One question: One of the advantages about having a clean design is that performance is easier to optimize, since the 80%/20% rule of performance becomes much more obvious. How true was this in your experience? Were there any major performance-related design changes or was performance optimization a matter of tuning a few selected functions?

anonymoushn · on Aug 5, 2021

> So, over the years, I absorbed and appreciated that Torch was a user-centric product, which stood for immediate-mode, easy-to-debug, stay-out-of-the-way explicitness. It was targeted at people somewhat familiar with programming matters, and who could reason about things like performance, and if needed, write a C function and bind it in quickly.

This paragraph sort of surprises me. In my experience if you want to do anything other than calling out to numeric libraries, you can do it in Lua and it will work, or you can do it in Python and suddenly your machine learning pipeline will spend 95% of its time running Python while your GPU idles. So the need to be able to drop down to C is much more severe in Python, and the difficulty of calling out to C is much greater.

smhx · on Aug 5, 2021

Whether using Lua or Python, for GPU-based scientific computing, the need to drop into a C call is the same. The overhead of Python vs Lua never really mattered.

While we were based on top of LuaJIT, we couldn't use the JIT for anything because we had to always call into the C library for GPU kernels (and LuaJIT can't JIT through an opaque C call, incase that C call changes the interpreter stack).

Where Python really helps is with its ecosystem.

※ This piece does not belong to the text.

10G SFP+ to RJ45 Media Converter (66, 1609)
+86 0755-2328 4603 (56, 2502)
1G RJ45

The entire data science and ML ecosystem is in Python.

The difficulty of calling out to C is not much greater in Python, things like PyBind11 make it pretty natural.

anonymoushn · on Aug 6, 2021

People don't usually write the rules of a game or a MCTS to run on the GPU. They write it in Python, Lua, or C. If they write it in Python, then the GPU will idle all the time. If they write it in Lua or C then it will not.

dklend122 · on Aug 6, 2021

In Julia it's easy to run the entire thing on CUDA: https://github.com/fabricerosay/AlphaGPU

No C or any other language required because Julia has GPU codegen.

You can also keep MCTS on the CPU and be competitive with cpp despite the code being higher level, easier to read and more generic and composable. See: https://github.com/jonathan-laurent/AlphaZero.jl

blt · on Aug 4, 2021

This article does a good job explaining how PyTorch gained an advantage over TensorFlow. The 1.0 release of TensorFlow with graphs and feed_dicts was a little clunky but made sense. After 1.0 the second-system effect took hold quickly. Eager mode, Keras, TFX ... it all started to look like a mess.